Community Television Services, Inc. v. Dresser Industries, Inc., 77-1750

Decision Date24 November 1978
Docket NumberNo. 77-1750,77-1750
Citation586 F.2d 637
Parties24 UCC Rep.Serv. 851, 25 UCC Rep.Serv. 63 COMMUNITY TELEVISION SERVICES, INC., a corporation, Appellee, v. DRESSER INDUSTRIES, INC., a corporation, Appellant.
CourtU.S. Court of Appeals — Eighth Circuit

Hopkins, Sutter, Mulroy, Davis & Cromartie, Chicago, Ill., argued, for appellant; G. Alan Cunningham and David P. Pearson of Faegre & Benson, Minneapolis, Minn., Harold C. Doyle of May, Johnson, Doyle, Becker & Fisher, Sioux Falls, S. D., and Robert W. Patterson, Chicago, Ill. (argued), and Mary S. Nissenson, Chicago, Ill., on brief.

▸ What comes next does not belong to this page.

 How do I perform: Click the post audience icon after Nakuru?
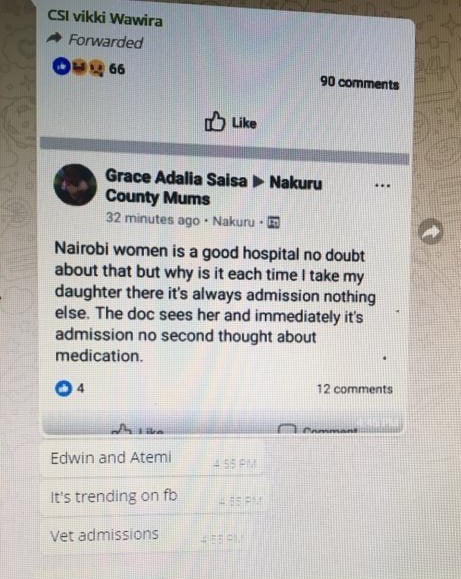273,222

Davenport, Evans, Hurwitz & Smith, Sioux Falls, S. D., argued, for appellee; Ellsworth E. Evans and Deming Smith (argued), and Edwin E. Evans, Sioux Falls, S. D., on brief.

Before GIBSON, Chief Judge, and LAY and STEPHENSON, Circuit Judges.

LAY, Circuit Judge.

Dresser Industries, Inc. appeals from a judgment of the district court in the sum of $1,274,631.60, 1 awarded to Community Television Services, Inc. for damages arising from the collapse of a 2,000 foot television and radio broadcasting tower on January 11, 1975. Dresser designed, manufactured, and erected the tower for Community. The jury, answering special interrogatories, rejected Community's alternative claims of negligence and strict liability, but found for Community under breach of express warranty. 2 On appeal, Dresser argues that: (1) the verdict for Community is not supported by the evidence, and (2) the trial court erred in failing to enforce the limitation of liability provisions of the sale contract. Upon review of the entire record, we affirm the judgment for Community.

Background.

Community Television Services, Inc. is a corporate entity formed in about 1965 by two South Dakota based broadcasting stations, KELO and KSOO, for construction near Rowena, South Dakota, of a 2,000 foot tower to broadcast television signals for both stations. Contract negotiations were entered into with Dresser, who fabricated and erected the tower. The tower became operational in August of 1967. On June 22, 1968, the tower collapsed when an airplane clipped and severed a supporting cable. Dresser erected a replacement tower, which became operational in May of 1969. Included in the terms and conditions of the contract between Dresser and Community for the replacement tower was the warranty and limitation of liability provision at issue in this appeal. The only significant variance between the two contracts was an increase in the tower's price in 1968 to $385,000.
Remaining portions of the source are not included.